Skip to content

VG GBWT Subcommand

Jouni Siren edited this page Dec 3, 2021 · 65 revisions

Overview

The vg gbwt subcommand is a pipeline for building and manipulating GBWT indexes and GBWTGraphs. This wiki page assumes VG version 1.31.0 unless otherwise noted.

File types

  • GBWT is an FM-index that can store a large number of similar threads (paths over node identifiers) space-efficiently. The default extensions is .gbwt.
  • R-index is an optional structure that augments the GBWT for faster locate() queries. It is not currently used in the VG toolkit. The default extension is .ri.
  • GBWTGraph is a HandleGraph implementation based of the graph induced by the threads stored in a GBWT index. It provides fast access to node sequences and an option to restrict graph traversals to paths supported by the indexed threads. The default extension is .gg.
  • GBZ is a wrapper for GBWT and GBWTGraph. It requires version 1.34.0 or later. The file format is more space-efficient than .gg. The default extension is .gbz.
  • GBWT construction from GFA format may produce a segment-to-node translation table if GFA segments are too long or the segments have string names. Starting from version 1.32.0 the translation is also stored in the GBWTGraph.

Translation example:

T	s1	1,2,3
T	s2	4
T	s3	5
T	s4	6,7

Pipeline

There are several steps in the pipeline. Most steps require either one input GBWT or multiple input GBWTs. The input GBWTs are either loaded from the files specified in the input args or built in earlier steps. Option -p / --progress enables printing progress information to stderr.

> [Task details]: In the vg gbwt subcommand page, what version of VG is required for the GBZ file type?

> [Recorded information]:

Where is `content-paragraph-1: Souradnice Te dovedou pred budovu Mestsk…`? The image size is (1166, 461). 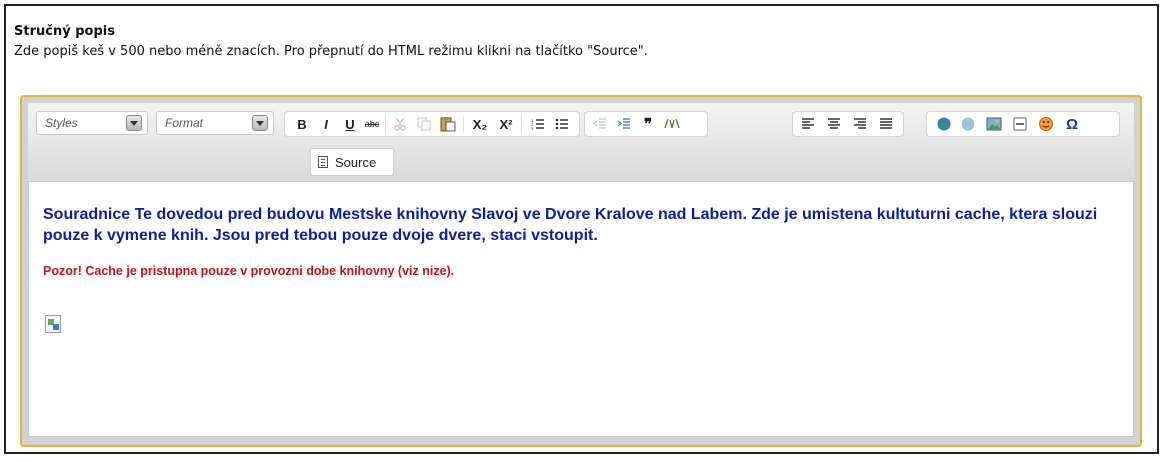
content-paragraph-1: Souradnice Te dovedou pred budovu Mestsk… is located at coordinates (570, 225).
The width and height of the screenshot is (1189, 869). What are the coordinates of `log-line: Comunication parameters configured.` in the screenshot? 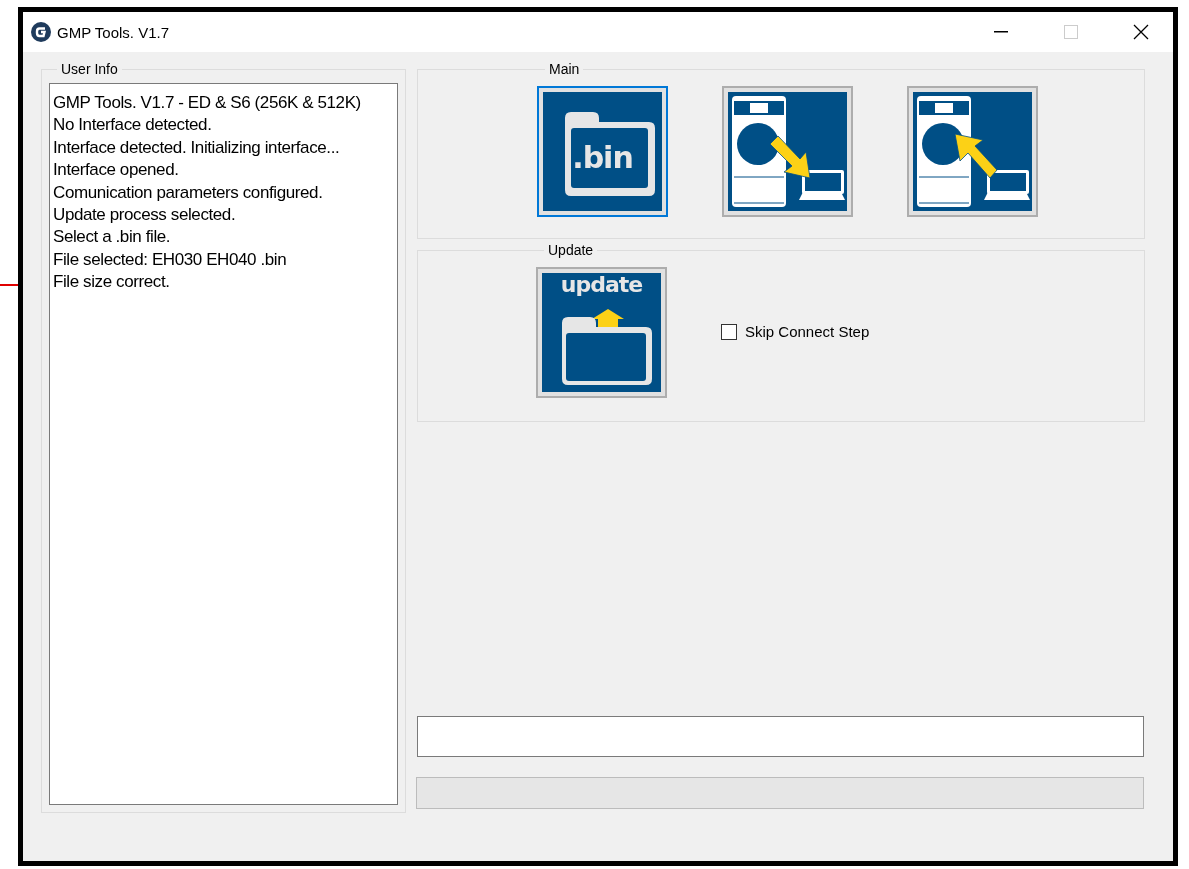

> [Response box]: Version 1.34.0 or later.